Alert with Splunk
You must have Flash installed and Javascript
enabled to view this video.
Description:
Will Hayes, Solution Architect, Splunk, provides an overview of Splunk's alerting features.
Download the movie to your computer by right-clicking here.
Date: Feb 27, 2008
Permalink
http://www.splunk.com/view/SP-CAAACGR
Transcript
Will Hayes
Alert Introduction
How's it going? I'm Will Hayes, a Solution Architect here at Splunk. I've been working with the company for about three years now. I joined in 2005 as the 12th employee in the Engineering Group. For the past eight months I've been working with this development team recruiting and helping partners who are building Splunk-powered solutions as well as embedding the Splunk daemon inside of their appliance.
Today we're going to walk through the alerting interface. I'm going to show you how to set up an alert using the UI. Then if you stick around I'm going to show some pretty cool, examples of how you can take an alert, take the results of that alert and interface with another system like Remedy to say create a trouble ticket automatically.
Alert Demo
Now that you've indexed and searched some data, I'll show you how to run any search on a schedule and trigger alerts and actions via email, RSS, SNMP or scripts. It's a great way to proactively find problems and monitor user or system activities across lots of different technologies.
Let's say a customer on your website reports a transaction failing. One of the searches you did to investigate the problem will make a great alert. It finds all the web failures that slipped through the cracks of your other monitoring systems. Let's go run it on a schedule and get Splunk to alert you when this kind of transaction fails again.
Click on the search menu and choose save. Type in the name you want to give the search. You can also share the search with other users. Its a great way to spread knowledge across your team.

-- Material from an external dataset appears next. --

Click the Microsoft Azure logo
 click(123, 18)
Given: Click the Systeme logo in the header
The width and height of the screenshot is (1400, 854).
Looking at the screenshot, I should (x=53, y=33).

Now set the schedule on which you'd like to run this search. Choose from predefined schedules or custom schedules.
Alerts can trigger based on a variety of conditions, thresholds and changes including the number of events, hosts, or sources in your results. You set this one to trigger if the number of events is greater than 0.
Now select the way you want to be notified when this alert triggers. You can optionally choose to have the results included with the alert.

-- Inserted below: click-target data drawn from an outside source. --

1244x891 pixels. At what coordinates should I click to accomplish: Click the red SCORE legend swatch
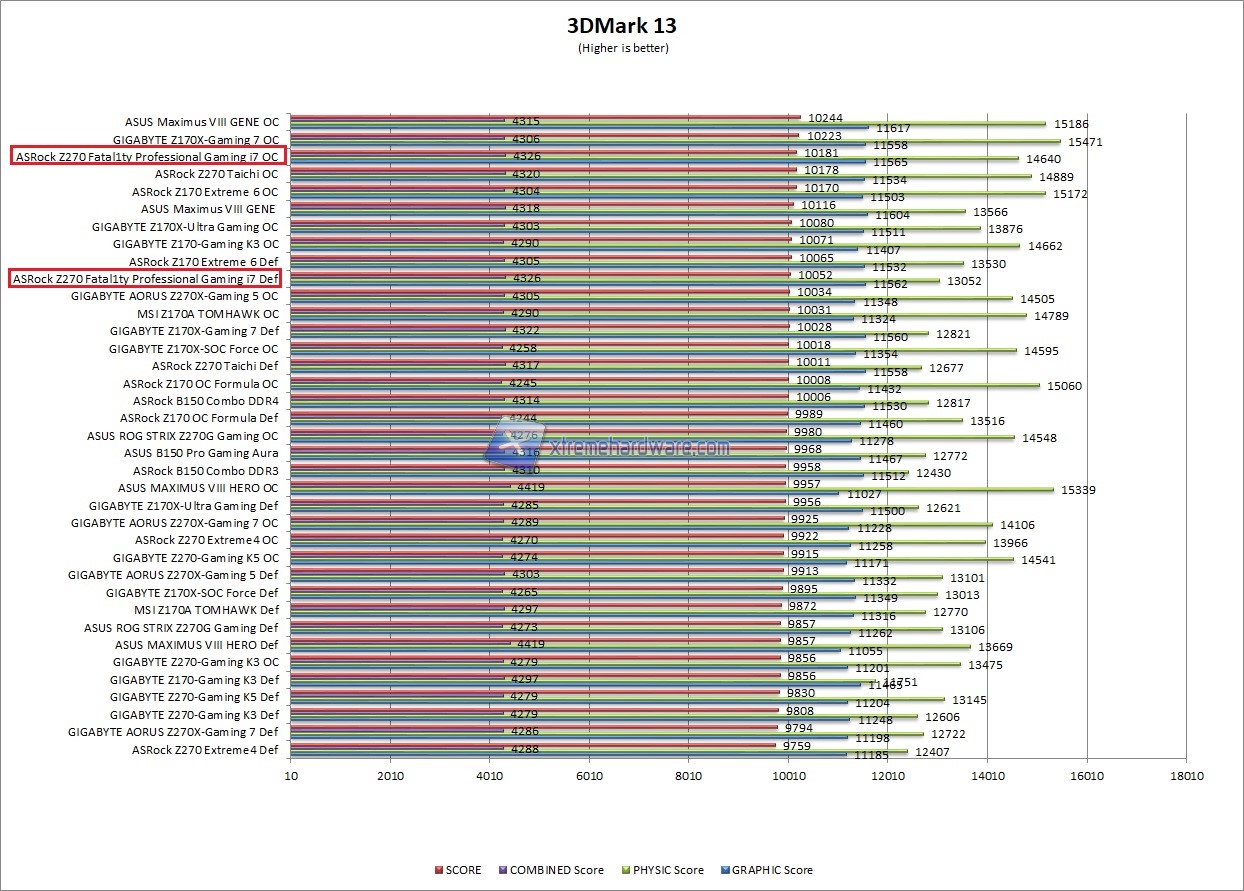438,870
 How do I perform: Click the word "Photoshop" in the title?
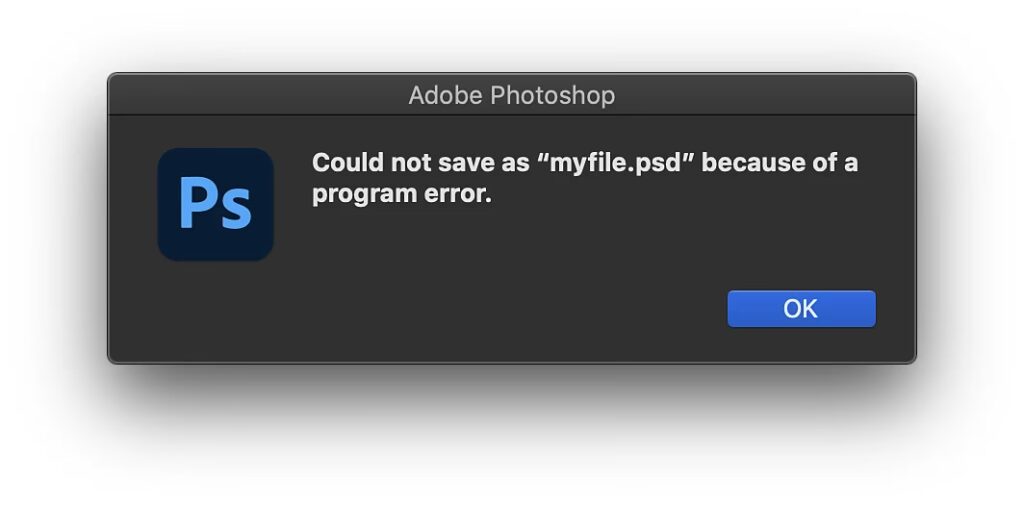click(x=552, y=95)
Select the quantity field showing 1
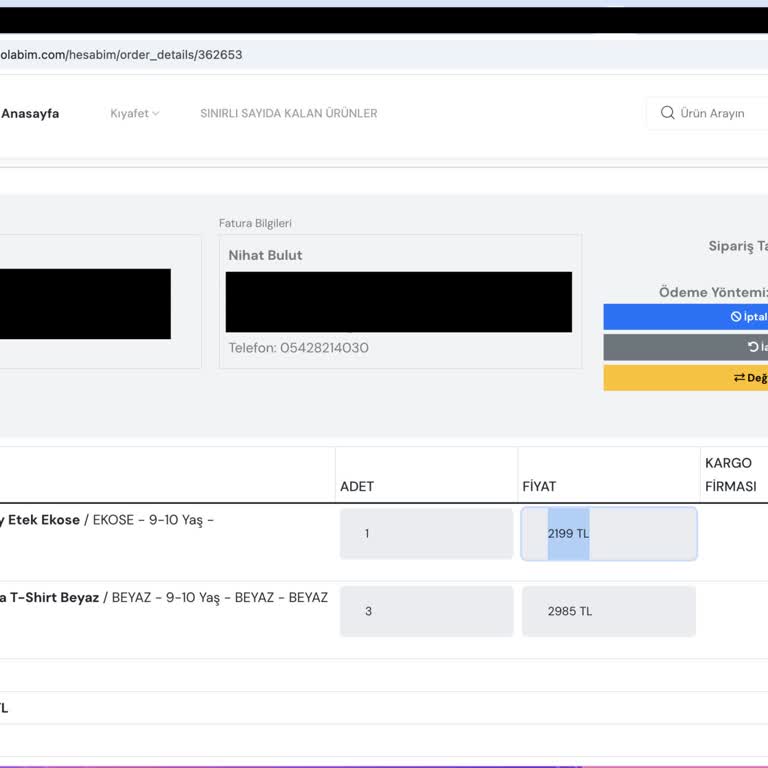768x768 pixels. pos(426,534)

You can watch your alerts from your email. Or from your RSS feed reader
What I really like is how you can trigger scripts that send alerts and events to other applications like monitoring systems using SNMP. The alerts can be displayed on my monitoring console along with a link to launch the original search.

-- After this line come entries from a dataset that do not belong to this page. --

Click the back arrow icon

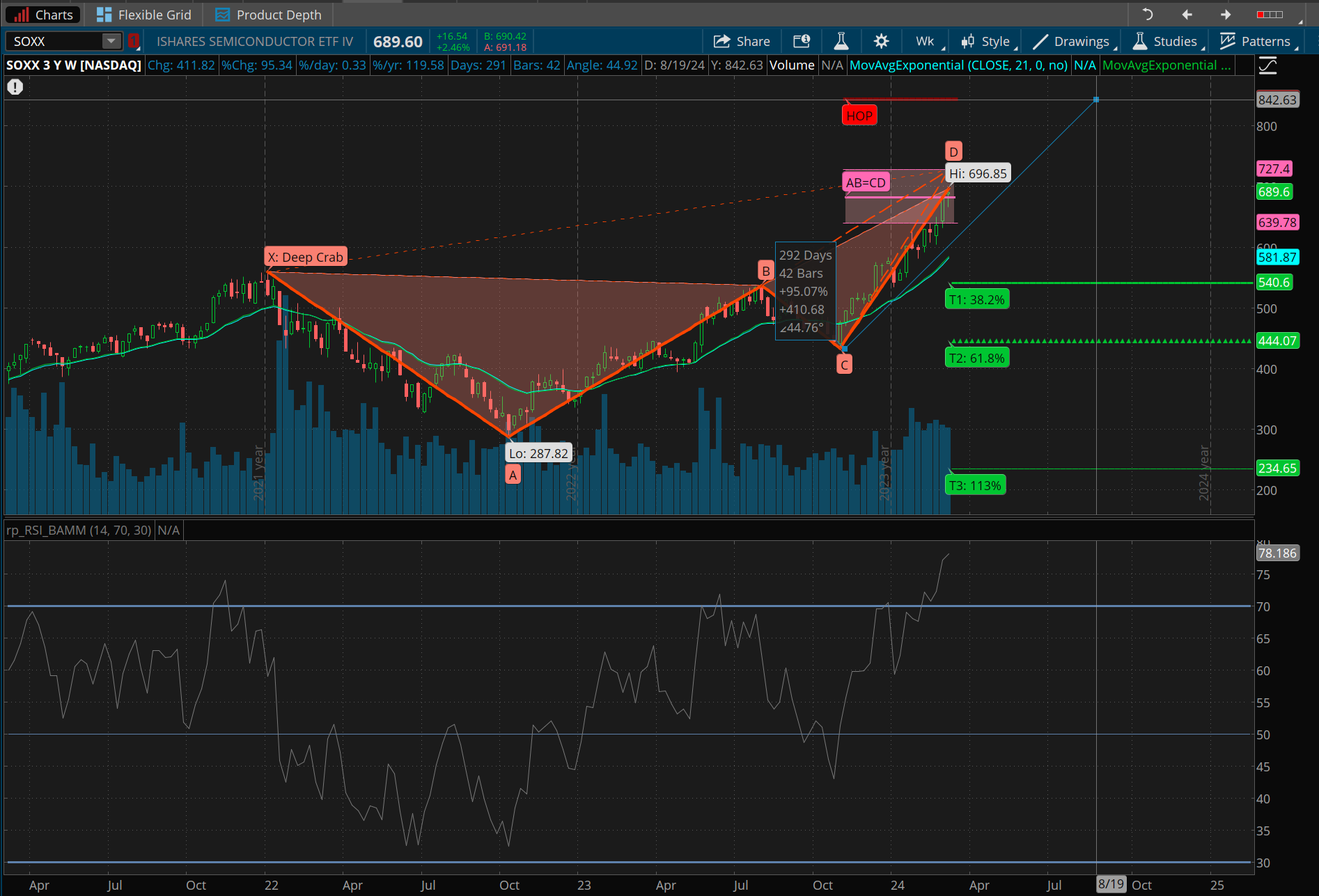1187,15
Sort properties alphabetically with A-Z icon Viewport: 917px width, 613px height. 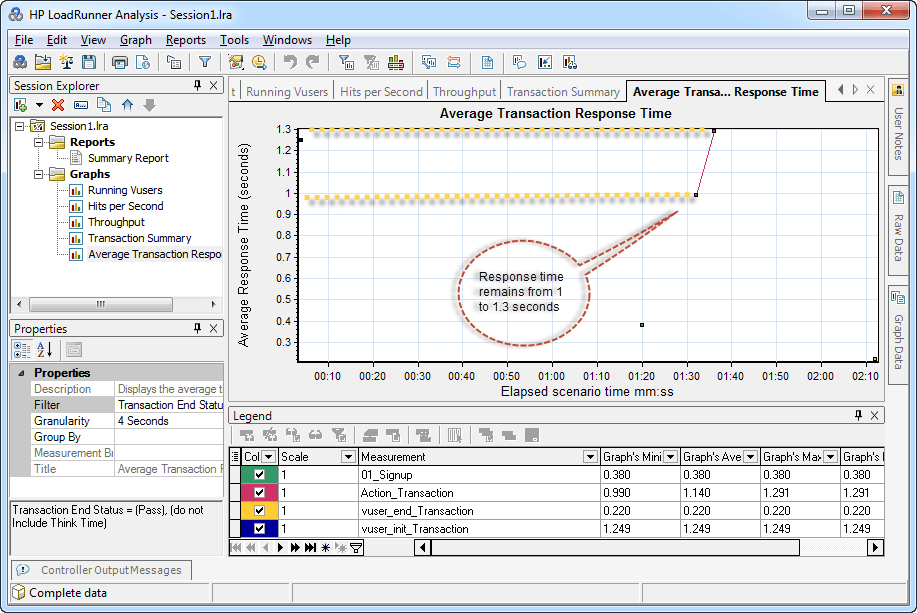(x=45, y=349)
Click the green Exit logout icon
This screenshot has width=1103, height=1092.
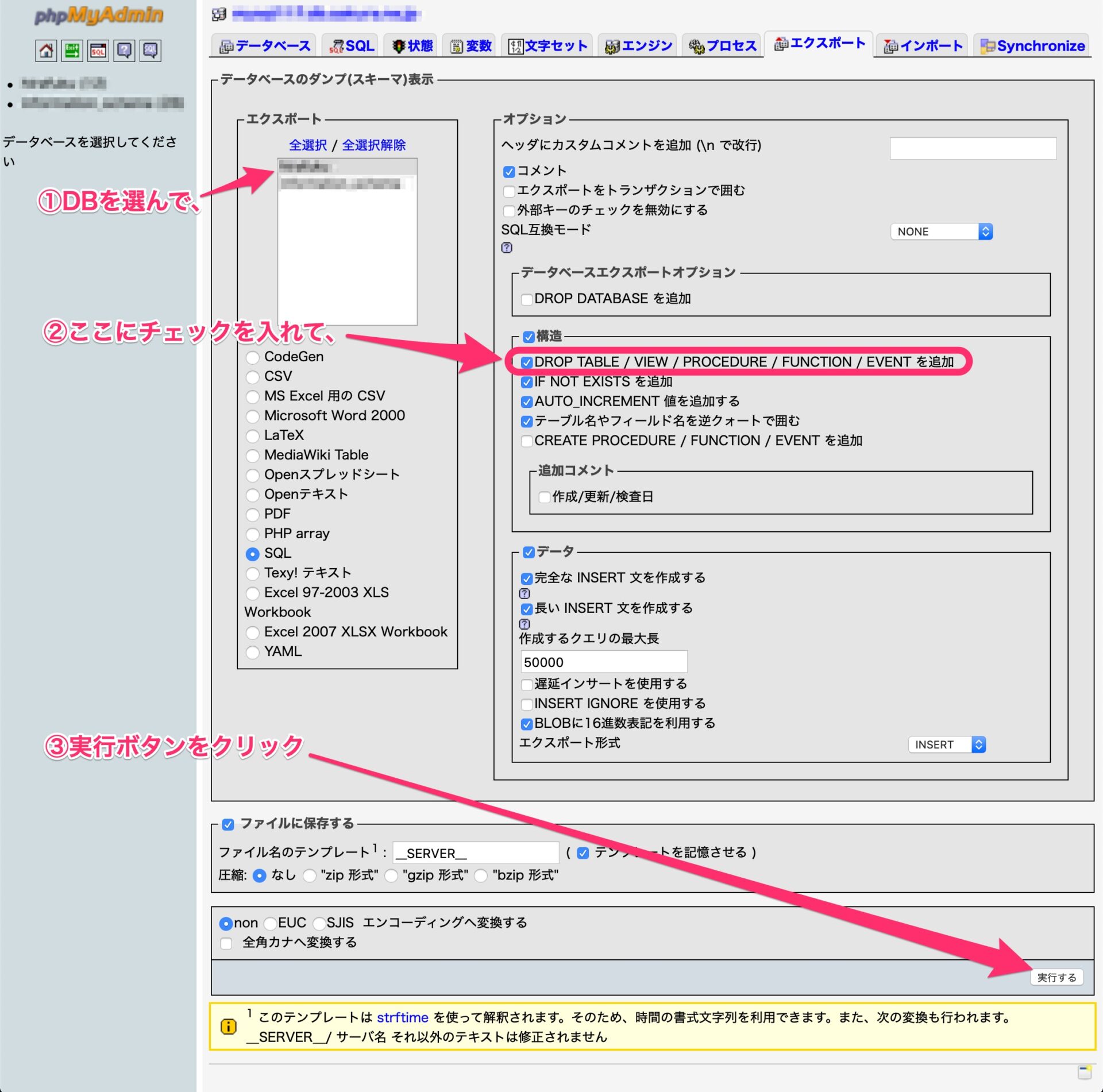click(72, 51)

Here's a great example of an alert that restarts an application server when Splunk notices it isn't running. It triggers a script to take an automated action.
With just a few clicks Splunk can take any search and turn it into a proactive alert. You can improve your monitoring across multiple systems and technologies by alerting on all your IT data. Now you can find your problems before someone else does!
Alert Tips and Tricks
Alright. So in this example here, what we're going to do is we're going to take a saved surge. We're going to put it on a schedule. So we're going to create an alert. And the action for that alert is actually going to create a ticket and put it inside of a Remedy system. You're going to do this two ways. The first is to be just to pass the raw search results to Remedy in order to generate the ticket. Next, we're going to get a little more granular and we're going to, actually specify that we just want the names of the hosts which generated this alert be included in the ticket.
So first thing we'll do here is just pull up my saved search. I'm looking for failures to open server connection.
I can see that I have a few of them here. And I want to create, now, an alert out of that. So I'm just going to resave this search. And I'm going to call this My Connection Failure Alert. And I'm going to go ahead and put this on a schedule. So let's say I want to run this every minute.
And if the number of events is greater than zero, because any time this event occurs I want to be alerted on it. I want to trigger a script.
What I'm going to do here is I'm, actually going to generate a Remedy ticket. So I'm going ahead. My generate ticket script is already in my scripts directory. So you can see here in Opts Bunk Bin scripts is where I'm actually putting my alert scripts.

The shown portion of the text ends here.